Lax laws and sweetheart deals are becoming a thing of the past for big tech firms, particularly in Europe where a series of rulings is posing a major threat to one of Google's flagship products.

More than half of the world's websites use Google Analytics to help their owners understand the behaviour of users.

The software, which deploys cookies to track user behaviour, costs nothing in cash terms -- though the vast trove of data helps to fuel Google's massive profits.

However, in 2020 the framework overseeing how personal data is transferred from the EU to US was struck down by EU judges over concerns about snooping by US spy agencies.

Activists have since filed dozens of cases with regulators in Europe arguing that the tool breaches the fundamental rights of EU nationals.

Regulators in several countries have ruled in favour of the activists and declared Google Analytics incompatible with European data privacy regulation (GDPR). The rulings leave many European firms in a bind.

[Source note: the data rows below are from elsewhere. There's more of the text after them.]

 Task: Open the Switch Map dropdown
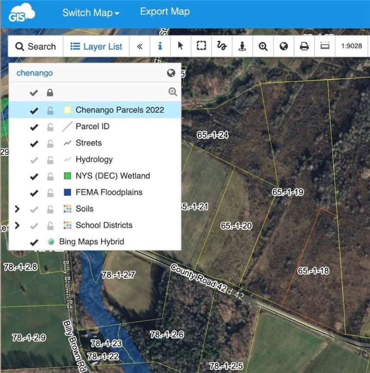point(91,13)
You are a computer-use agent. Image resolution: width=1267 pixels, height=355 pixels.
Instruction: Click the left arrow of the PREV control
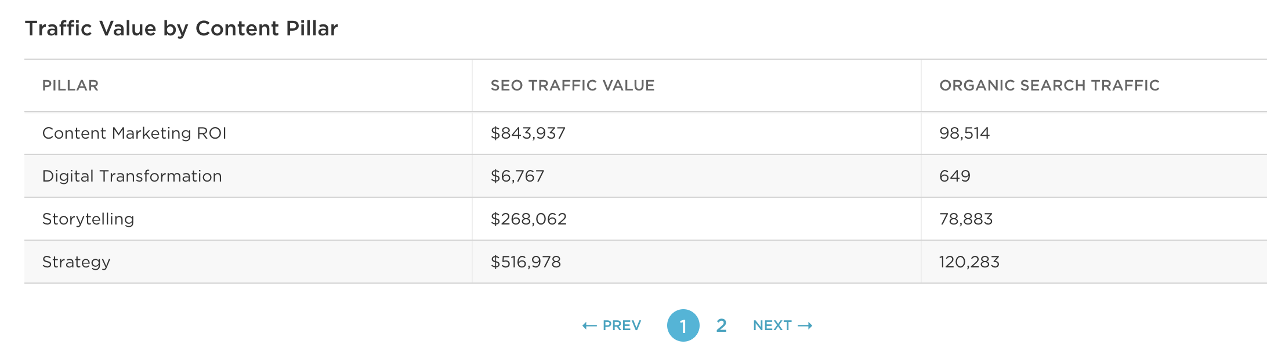pos(589,325)
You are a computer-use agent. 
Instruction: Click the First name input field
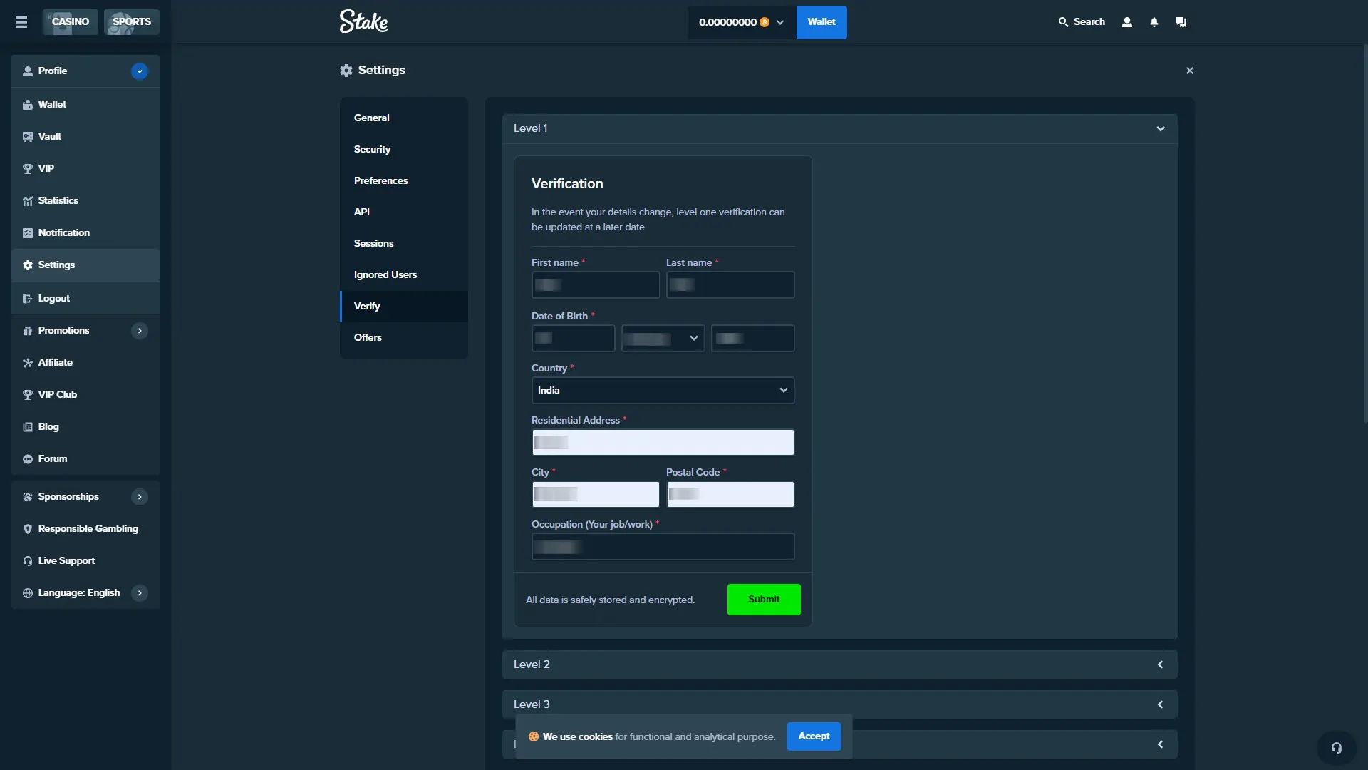coord(595,284)
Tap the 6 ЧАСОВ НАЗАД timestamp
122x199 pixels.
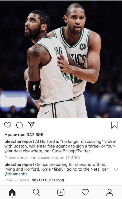tap(17, 180)
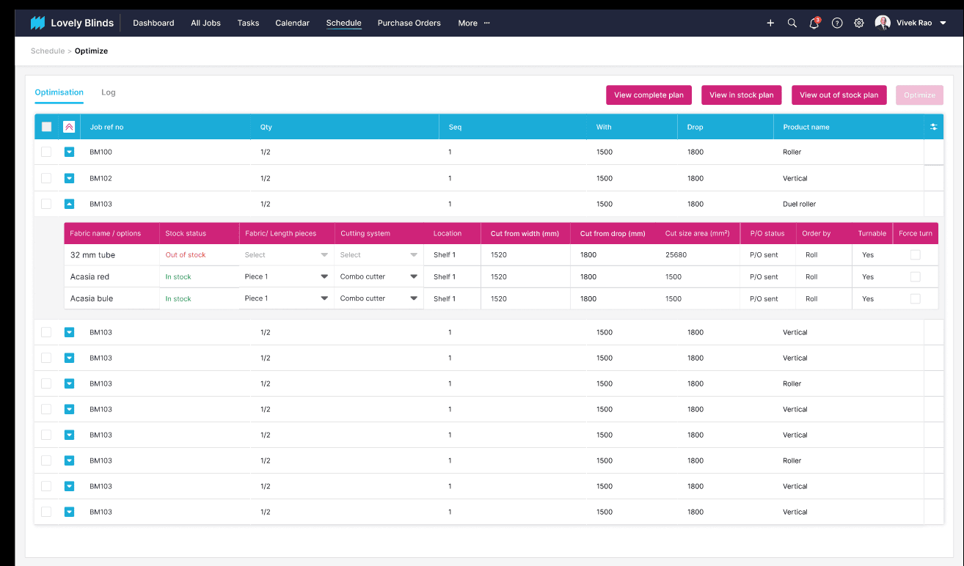
Task: Open search using the magnifier icon
Action: tap(792, 23)
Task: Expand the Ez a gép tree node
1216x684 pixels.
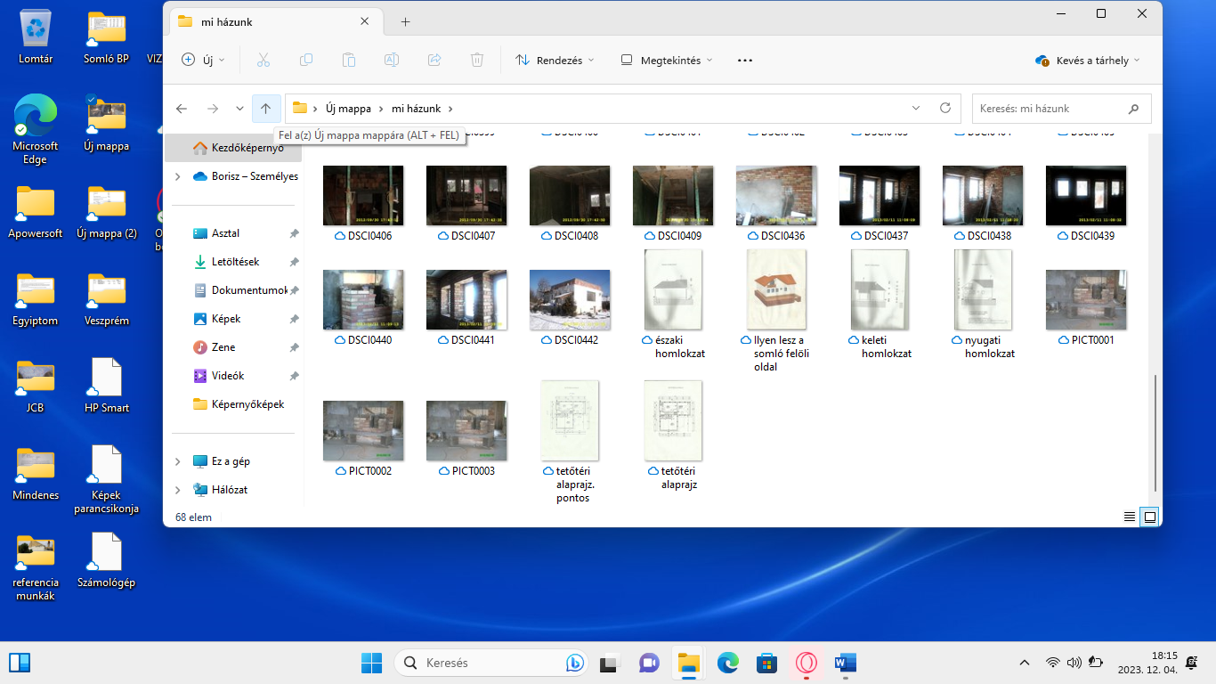Action: click(178, 461)
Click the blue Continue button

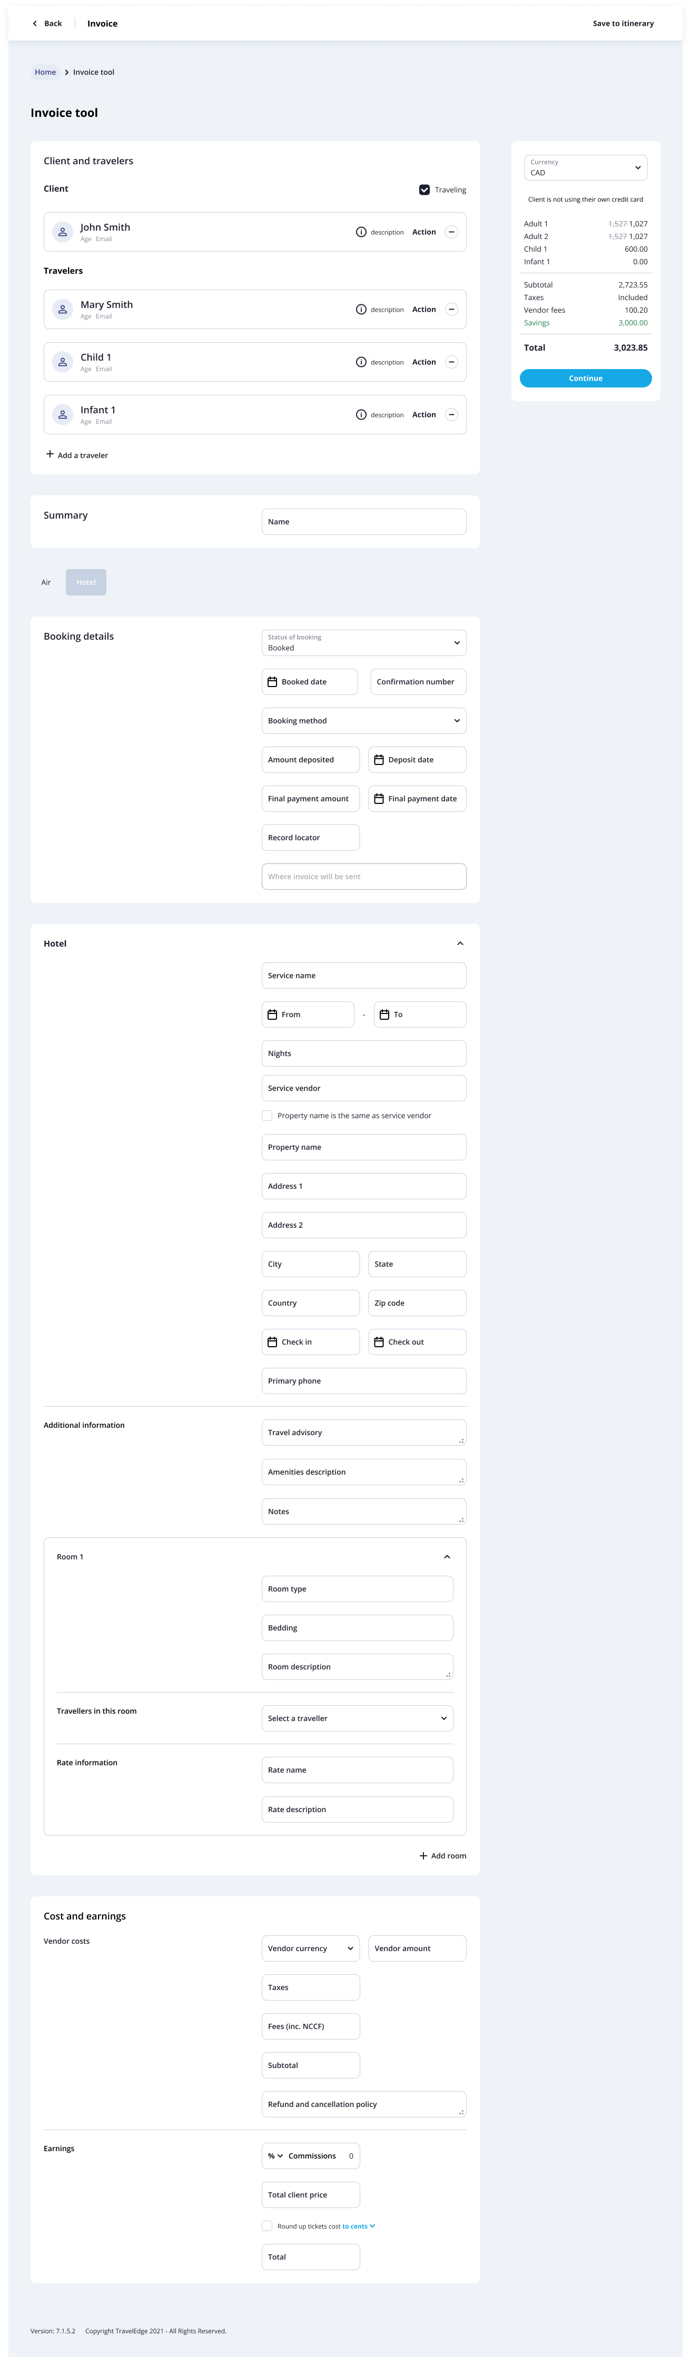586,378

They can ditch Google and move to a privacy-compliant option that costs money, or wait it out and hope for a solution from Google, the regulators or the politicians.

On Friday, the US and EU announced they had agreed in principle a new framework to allow data transfers, but did not provide further details.

Austrian lawyer Max Schrems, who spearheaded the campaign to invalidate the previous agreements, wrote on Twitter that it seemed like another  "patchwork" approach with no substantial reform to US snooping rules.

"Let's wait for a text, but my first bet is it will fail again," he wrote.

Last week, Google said it would release a new version of its software that would not store IP addresses, the unique code that can identify individual computers. The US firm has also built data centres in Europe.

However, the impact of these potential fixes is unclear. Regulators have not yet commented.

"Data protection authorities do not have the solution," says Florence Raynal of French regulator CNIL, which has ruled against Google.

"That solution must be provided by governments at a political level."

US companies are subject to a law known as the Cloud Act that allows US security agencies to access the data of foreign citizens regardless of where it is stored.

Although Google has argued that the risk posed by the Cloud Act is theoretical, it nevertheless makes it difficult for US firms to comply with the GDPR.

Marie-Laure Denis, head of CNIL, which is seen as a leader whose rulings are followed by other regulators, summed up the dilemma at a conference of the International Association of Privacy Professionals (IAPP) in Paris last week.

She said of American companies that  "their business model should evolve, or the American legal framework should evolve".